PROBLEM DESCRIPTION: Only the lines from the one with "This screenshot has width=1061, height=393." through the final line below belong in the answer, copied exactly and without pictures.

PROVIDED DATA:
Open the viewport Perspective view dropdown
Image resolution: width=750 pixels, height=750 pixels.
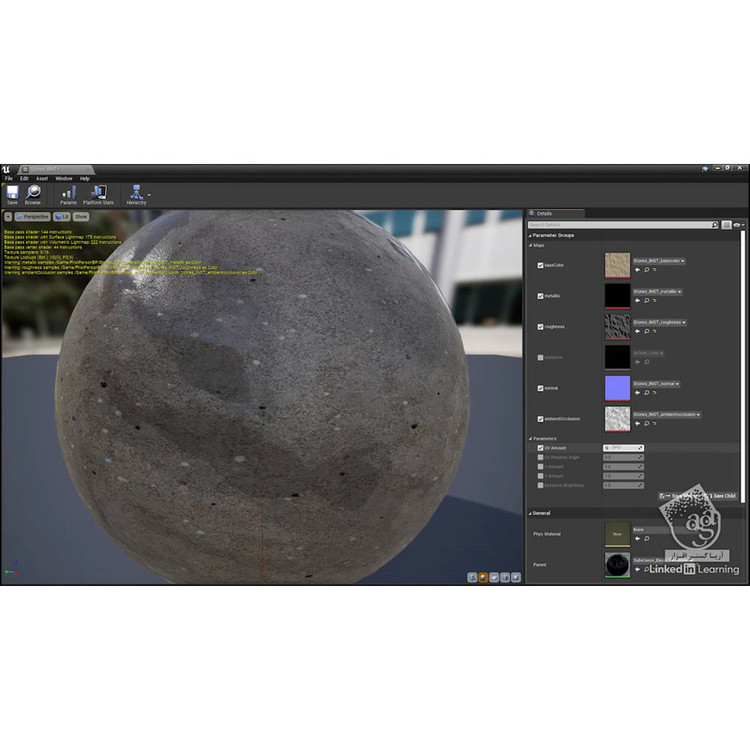point(33,216)
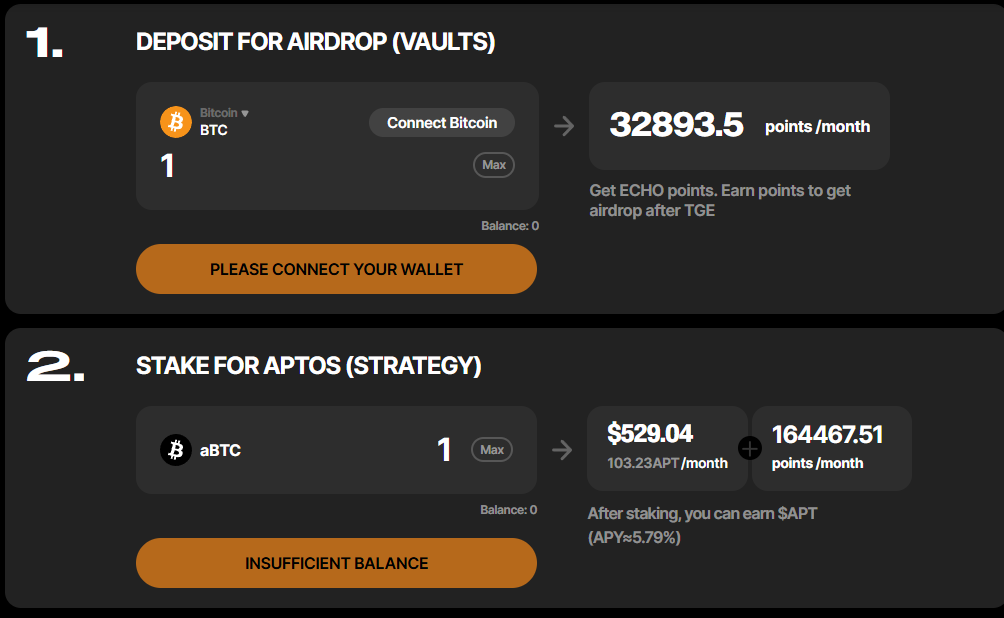Click the 32893.5 points per month card
The width and height of the screenshot is (1004, 618).
click(x=739, y=126)
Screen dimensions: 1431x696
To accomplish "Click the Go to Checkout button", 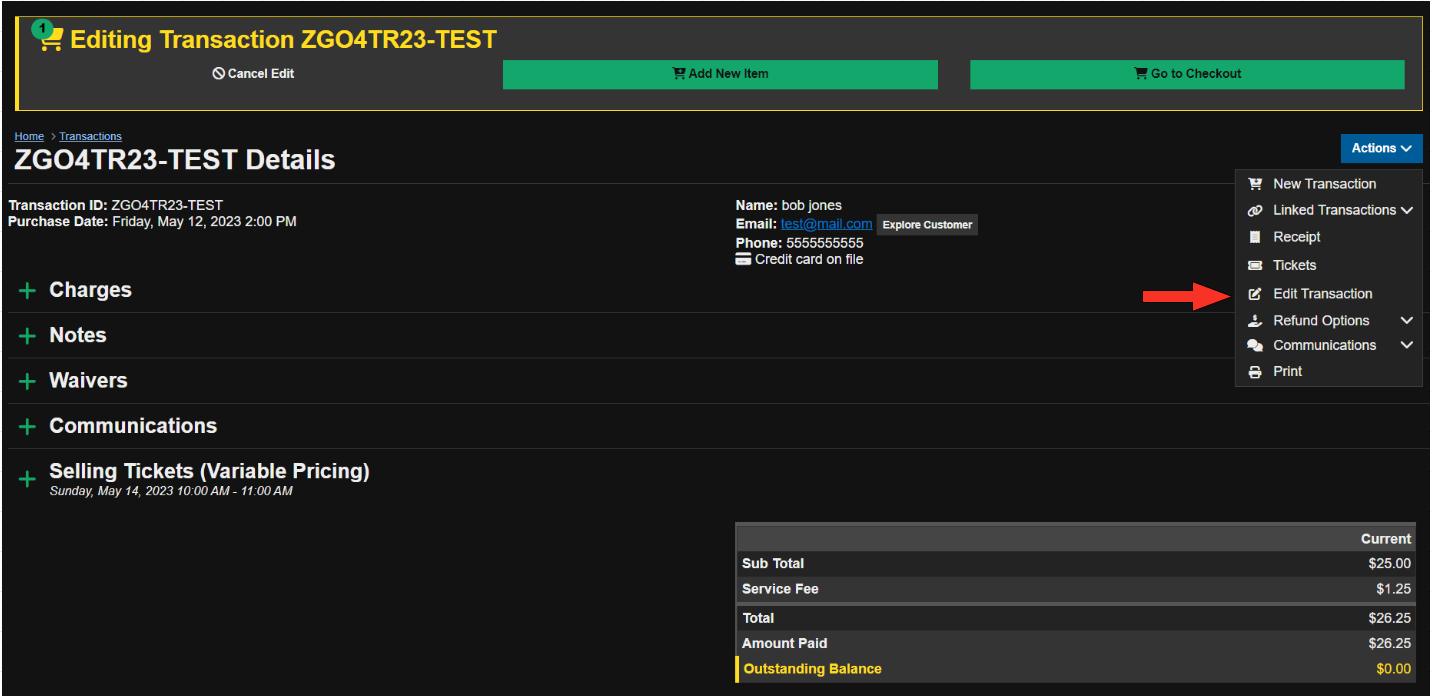I will coord(1187,74).
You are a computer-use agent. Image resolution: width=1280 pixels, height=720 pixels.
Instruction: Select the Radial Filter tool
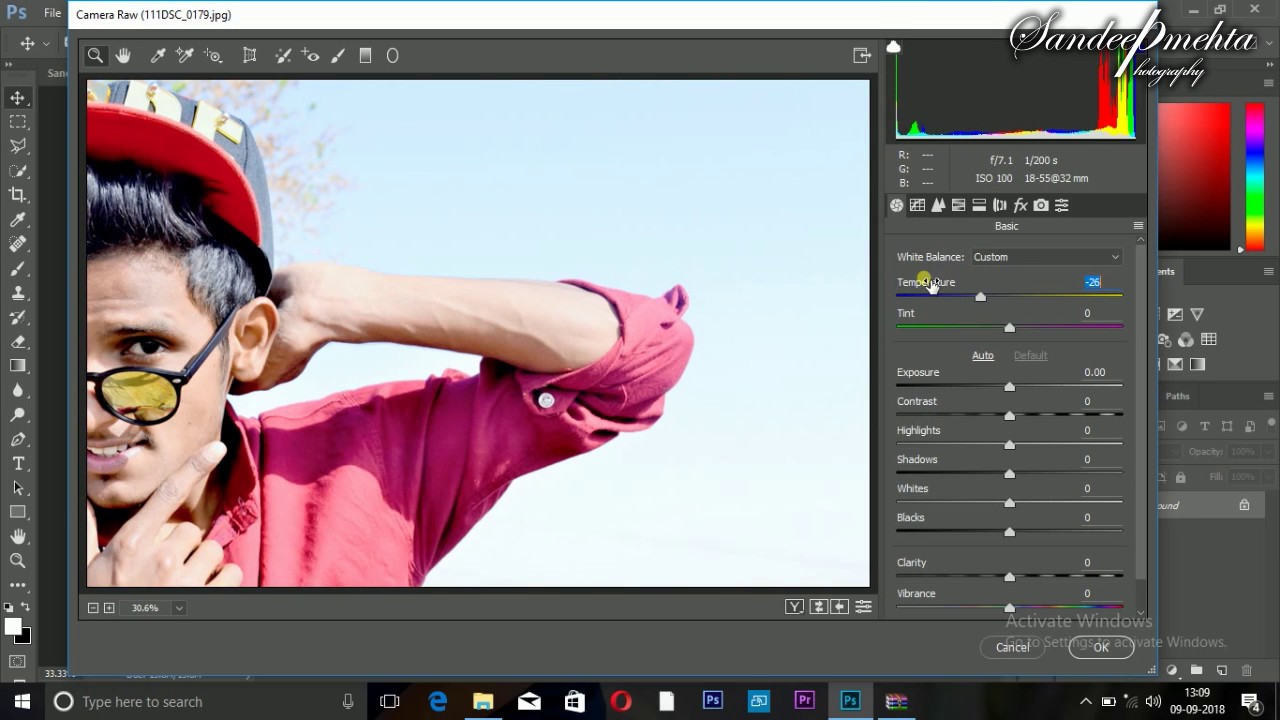[x=392, y=56]
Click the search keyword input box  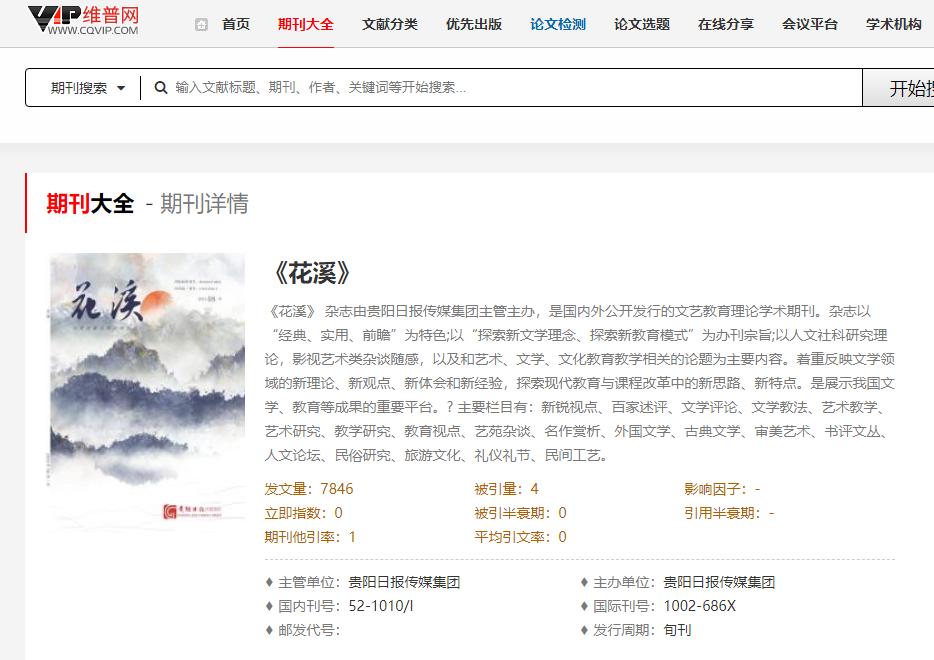click(400, 87)

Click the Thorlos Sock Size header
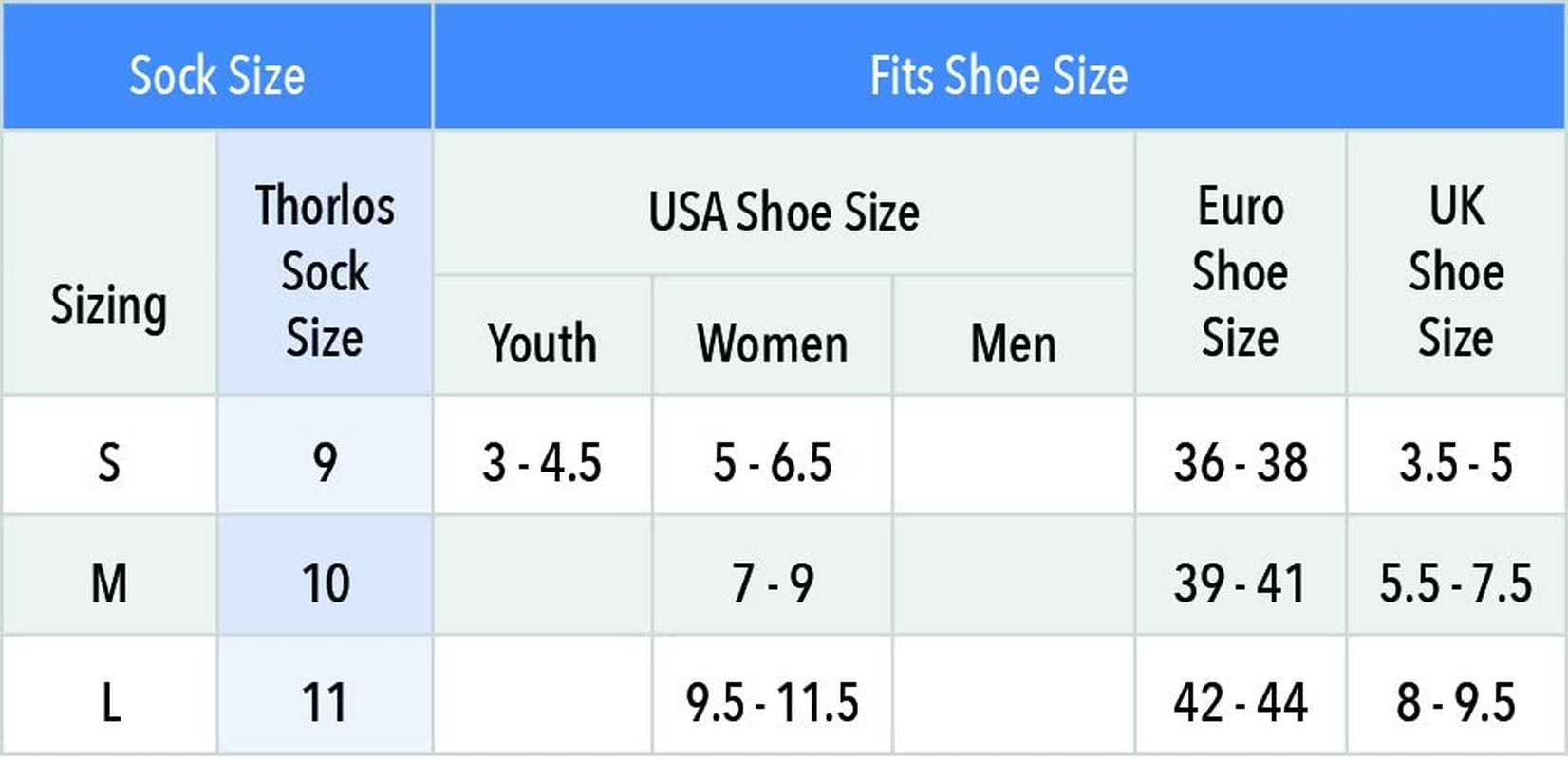[325, 271]
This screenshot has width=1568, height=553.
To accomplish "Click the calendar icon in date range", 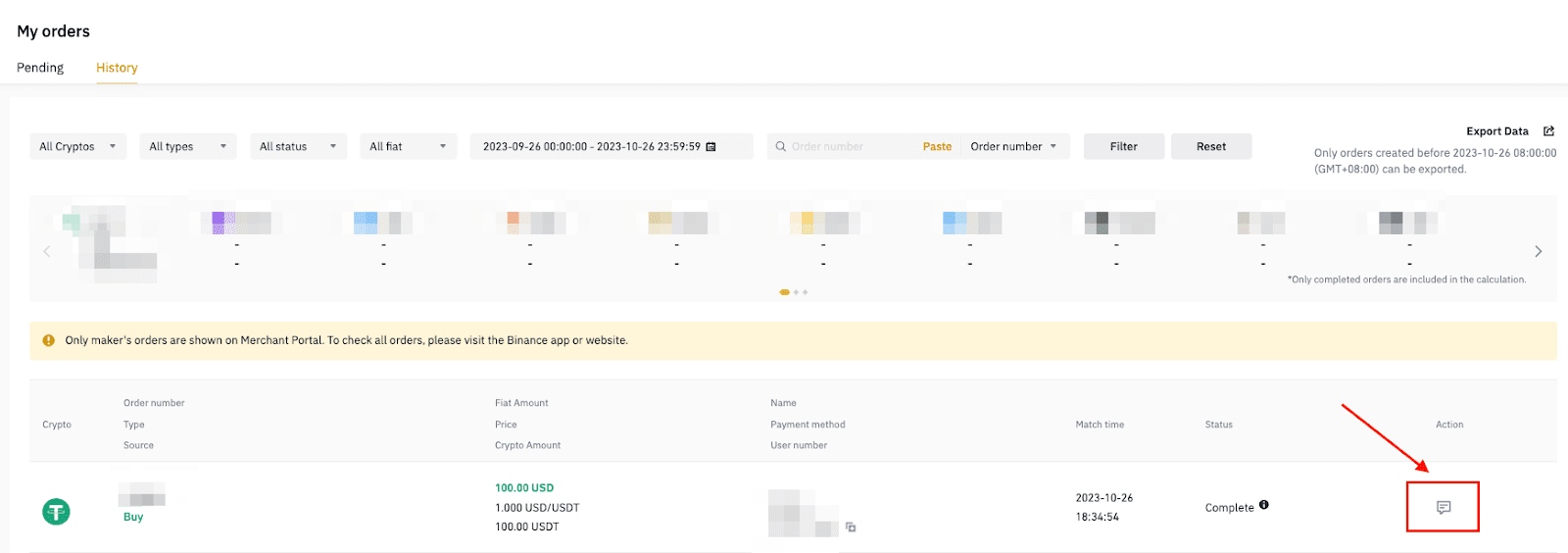I will (x=711, y=147).

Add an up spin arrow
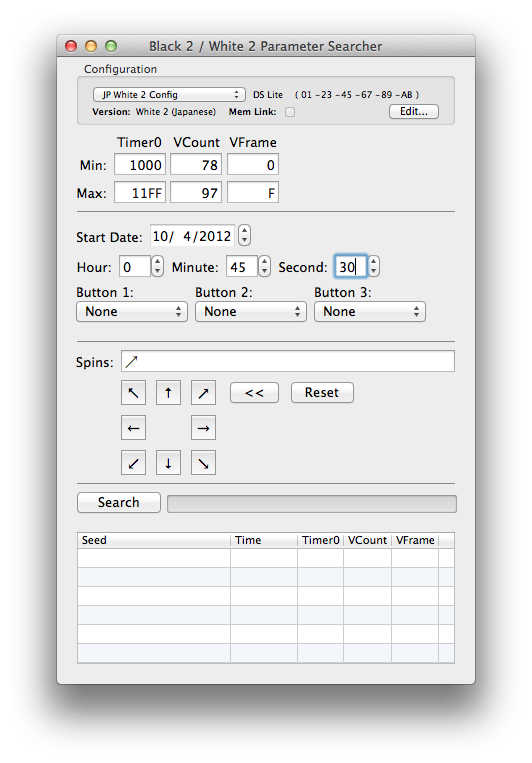pos(168,393)

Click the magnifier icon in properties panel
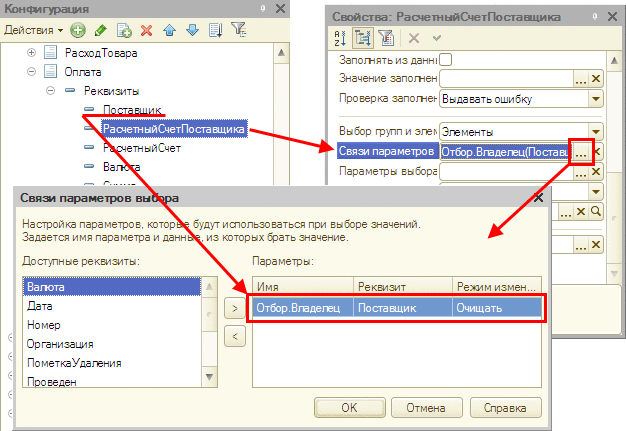pyautogui.click(x=596, y=211)
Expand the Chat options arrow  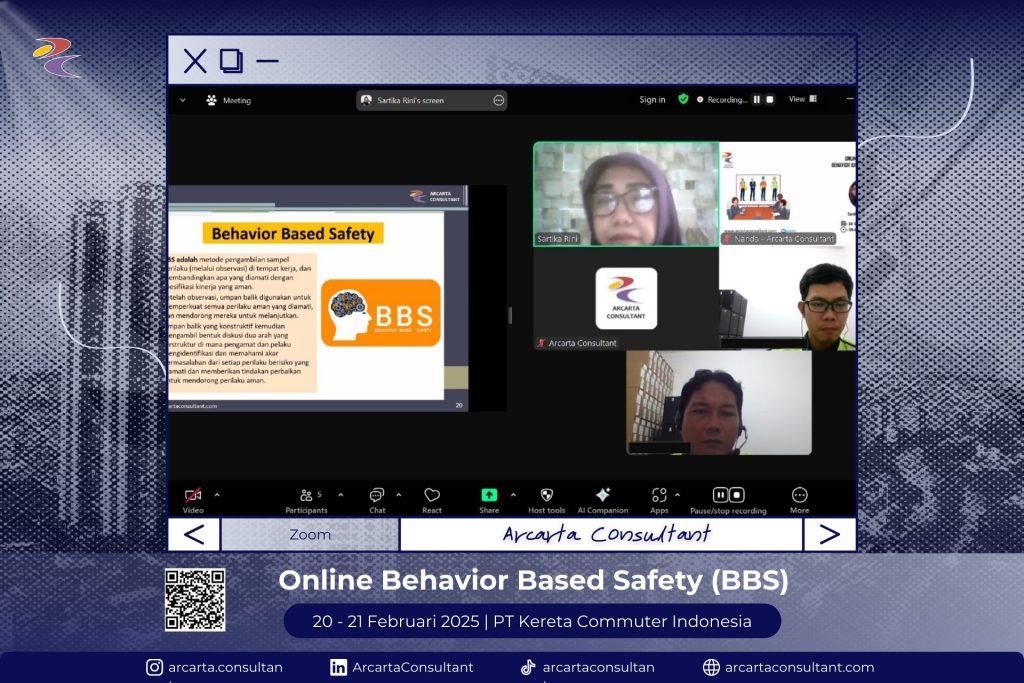click(x=399, y=494)
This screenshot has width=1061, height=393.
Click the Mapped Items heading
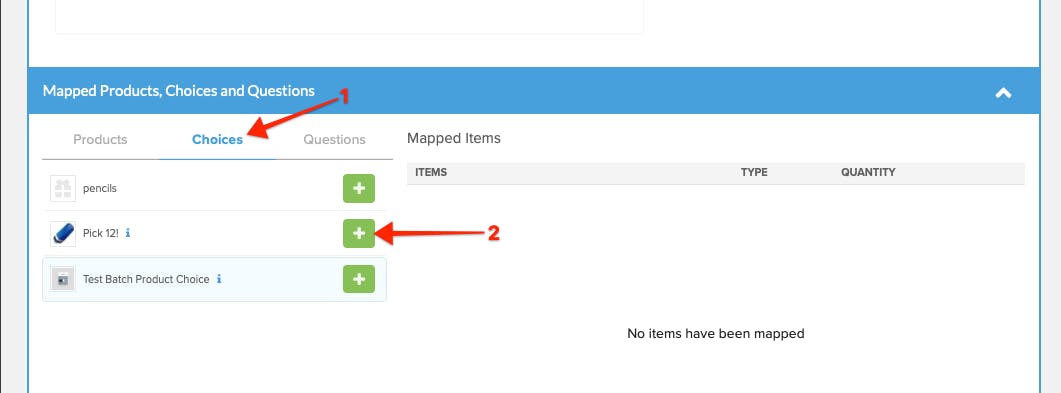coord(454,139)
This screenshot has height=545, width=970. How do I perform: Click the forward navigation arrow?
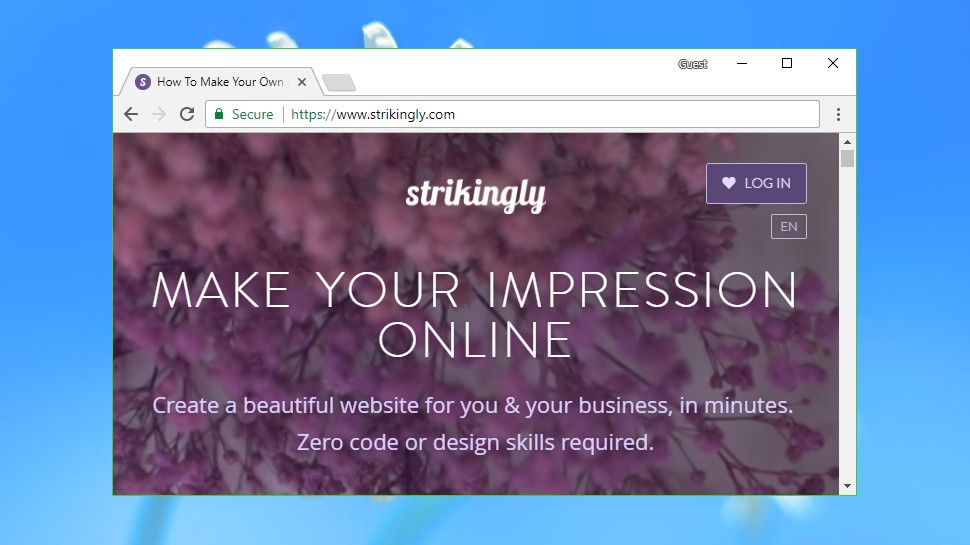click(159, 114)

WRITTEN RESPONSE:
This screenshot has width=1061, height=393.
Click the Mapped Items heading
coord(454,139)
This screenshot has height=545, width=970. How do I perform: Click the forward navigation arrow?
click(159, 114)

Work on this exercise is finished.